─── WORKING DATA
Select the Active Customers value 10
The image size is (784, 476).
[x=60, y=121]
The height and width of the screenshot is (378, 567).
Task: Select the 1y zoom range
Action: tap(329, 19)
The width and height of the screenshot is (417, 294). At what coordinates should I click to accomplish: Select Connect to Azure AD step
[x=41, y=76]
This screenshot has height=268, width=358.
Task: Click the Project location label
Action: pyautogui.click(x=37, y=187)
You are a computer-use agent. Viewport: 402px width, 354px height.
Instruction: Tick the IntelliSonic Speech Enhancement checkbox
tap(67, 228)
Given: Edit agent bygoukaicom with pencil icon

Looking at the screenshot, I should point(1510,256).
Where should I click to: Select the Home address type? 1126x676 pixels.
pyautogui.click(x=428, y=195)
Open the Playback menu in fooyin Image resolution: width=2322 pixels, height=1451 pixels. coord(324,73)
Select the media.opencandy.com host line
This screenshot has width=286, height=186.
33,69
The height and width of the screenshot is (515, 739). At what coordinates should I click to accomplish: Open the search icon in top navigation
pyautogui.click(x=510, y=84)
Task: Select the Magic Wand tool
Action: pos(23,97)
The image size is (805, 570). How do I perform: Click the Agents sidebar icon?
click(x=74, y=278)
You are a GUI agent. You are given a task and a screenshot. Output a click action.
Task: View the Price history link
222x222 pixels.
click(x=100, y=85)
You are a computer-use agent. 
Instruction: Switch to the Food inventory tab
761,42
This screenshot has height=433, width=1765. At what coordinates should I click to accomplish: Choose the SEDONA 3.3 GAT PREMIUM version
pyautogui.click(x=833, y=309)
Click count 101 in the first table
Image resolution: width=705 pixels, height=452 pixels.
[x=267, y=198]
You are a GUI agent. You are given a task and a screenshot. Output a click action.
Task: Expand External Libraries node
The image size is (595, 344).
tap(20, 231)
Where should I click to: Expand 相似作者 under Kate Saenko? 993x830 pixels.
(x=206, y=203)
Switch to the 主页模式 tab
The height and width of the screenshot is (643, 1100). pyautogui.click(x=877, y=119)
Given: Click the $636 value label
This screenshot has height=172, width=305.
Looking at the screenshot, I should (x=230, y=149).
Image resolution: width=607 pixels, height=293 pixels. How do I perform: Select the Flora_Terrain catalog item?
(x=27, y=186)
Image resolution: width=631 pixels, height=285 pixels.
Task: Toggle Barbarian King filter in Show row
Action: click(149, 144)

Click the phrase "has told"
──────
ABOUT THIS TASK: Retype every entry without changing anything.

RESULT:
Select the Active Customers value 10
The image size is (784, 476).
[x=60, y=121]
The height and width of the screenshot is (378, 567).
Task: Select the 1y zoom range
Action: tap(329, 19)
The width and height of the screenshot is (417, 294). At what coordinates should I click to accomplish: Select Connect to Azure AD step
[x=41, y=76]
This screenshot has height=268, width=358.
Task: Click the Project location label
Action: pyautogui.click(x=37, y=187)
You are a computer-use agent. Viewport: 402px width, 354px height.
Instruction: Tick the IntelliSonic Speech Enhancement checkbox
tap(67, 228)
Given: Edit agent bygoukaicom with pencil icon

Looking at the screenshot, I should point(1510,256).
Where should I click to: Select the Home address type? 1126x676 pixels.
pyautogui.click(x=428, y=195)
Open the Playback menu in fooyin Image resolution: width=2322 pixels, height=1451 pixels. coord(324,73)
Select the media.opencandy.com host line
This screenshot has width=286, height=186.
33,69
The height and width of the screenshot is (515, 739). At what coordinates should I click to accomplish: Open the search icon in top navigation
pyautogui.click(x=510, y=84)
Task: Select the Magic Wand tool
Action: pos(23,97)
The image size is (805, 570). How do I perform: Click the Agents sidebar icon?
click(x=74, y=278)
You are a GUI agent. You are given a task and a screenshot. Output a click action.
Task: View the Price history link
222x222 pixels.
click(x=100, y=85)
You are a computer-use agent. 
Instruction: Switch to the Food inventory tab
761,42
This screenshot has height=433, width=1765. At what coordinates should I click to accomplish: Choose the SEDONA 3.3 GAT PREMIUM version
pyautogui.click(x=833, y=309)
Click count 101 in the first table
Image resolution: width=705 pixels, height=452 pixels.
[x=267, y=198]
You are a GUI agent. You are given a task and a screenshot. Output a click action.
Task: Expand External Libraries node
The image size is (595, 344).
tap(20, 231)
Where should I click to: Expand 相似作者 under Kate Saenko? 993x830 pixels.
(x=206, y=203)
Switch to the 主页模式 tab
The height and width of the screenshot is (643, 1100). pyautogui.click(x=877, y=119)
Given: Click the $636 value label
This screenshot has height=172, width=305.
Looking at the screenshot, I should (x=230, y=149).
Image resolution: width=607 pixels, height=293 pixels. How do I perform: Select the Flora_Terrain catalog item?
(x=27, y=186)
Image resolution: width=631 pixels, height=285 pixels.
Task: Toggle Barbarian King filter in Show row
Action: click(149, 144)

Click the phrase "has told"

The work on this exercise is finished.